The 2nd Trio, composed in the same dates (and catalogued opus 1 n° 2) also includes four movements. Beginning on tiptoe, the Adagio allegro vivace finally unfolds with audacity, before a Largo, all in restraint but also in wild romanticism. In this trio, Beethoven proposes a 3rd movement (Scherzo. Allegro assai) that is singularly shorter (a little over 3 minutes), but of a daring luminosity and vivacity.

Same period of composition for the 3rd Trio, Op. 1 No. 3: between 1793 and 1795. The musicians embark on an interpretation that is silky, solid, rhythmic, nervous (Finale. Prestissimo) and as solid as brass. This trio shines with a thousand lights. In the movement Andante cantabile con variazione, we are in a movement of infinite delicacy, like a dance of love, playfulness and sensuality. The 3rd movement (Menuetto. Quasi allegro), relatively short (3:22), is remarkable for its series of variations and arabesques of incredible subtlety, making it one of the jewels of the album.

A trio of musicians in tune with each other

It is undoubtedly in the 5th Trio that the osmosis of the three musicians bursts out the most. For the record, Beethoven composed it late, after the creation of the 5th and 6th Symphony (the famous Pastoral). Dedicated to the Countess Maria von Erdödy who had offered him hospitality, the work, opus 70 n°1, is called Trio of Spirits. The atmosphere in these three - and not four - movements is at once tormented, mysterious and dark, as in the first movement Allegro vivace e con brio, hence the work's nickname. The following movement sounds at times like a ghost-filled funeral march (Largo assai ed espressivo), before a final part that marks a return to life. The Trio Sōra takes on the presto rhythm with greed and even a sense of celebration.

Like its predecessor, the Piano Trio No. 6, Op. 70 No. 2 is dedicated to the Countess Maria von Erdödy, and was of course written at the same period. Lyrical and virtuoso in its first movement Poco Sostenuto Allegro Ma Non Troppo, it becomes sumptuous in the following part (Allegro), like a languorous and bewitching dance, punctuated by melancholy, if not dark passages.
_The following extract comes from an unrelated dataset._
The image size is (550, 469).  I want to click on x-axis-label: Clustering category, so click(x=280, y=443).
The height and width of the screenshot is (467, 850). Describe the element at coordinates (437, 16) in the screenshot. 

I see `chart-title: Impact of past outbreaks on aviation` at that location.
The 3rd movement Allegretto Ma Non Troppo, a magnificent, enchanting parenthesis as much as it is mystical, offers itself as one of the most moving passages of the album, before the Finale and Allegro rough, expansive and wildly inventive.
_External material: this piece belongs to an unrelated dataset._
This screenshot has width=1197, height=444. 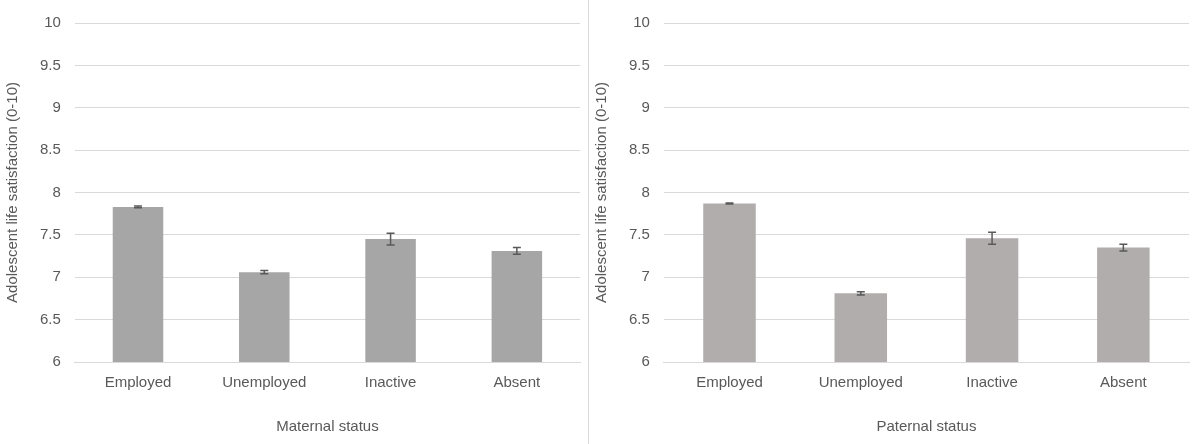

The disc ends with the Piano Trio No. 7 in B-flat major, one of Beethoven's most famous trios. It is nicknamed the Archduke Trio because of its dedication to the Archduke Rudolf of Austria, a pupil, friend of the composer and incidentally the last son of Emperor Leopold II of Austria. It is the latest of the trios, as indicated by its review in the catalog (opus 97). Written in 1811, it is inserted between the 7th and 8th symphonies. It is also the last time the composer performed it in public, due to increasingly severe deafness. This last trio could not but be present on the Trio's recording Sōra. The women musicians do marvel with this opus combining virtuosity and power in a singularly modern Allegro Moderato. A dazzling modernity in the dark parentheses of the 2nd movement Scherzo allegro. The 3rd movement, Andante Cantabile Ma Però Con Moto, stands out as one of the darkest and most moving. We are in a passage of brilliant expressivity, served by a trio of musicians in tune. How could they not end except with this last movement, Allegro Moderato Presto? A light dessert, some would say; one would prefer to speak of a conclusion that makes a succession of twirling passages, love dances, playful conversations and moonlight leaks, in a sweet and refreshing movement. 

A 250th anniversary celebrated with class by one of the most prominent trios on the classical scene.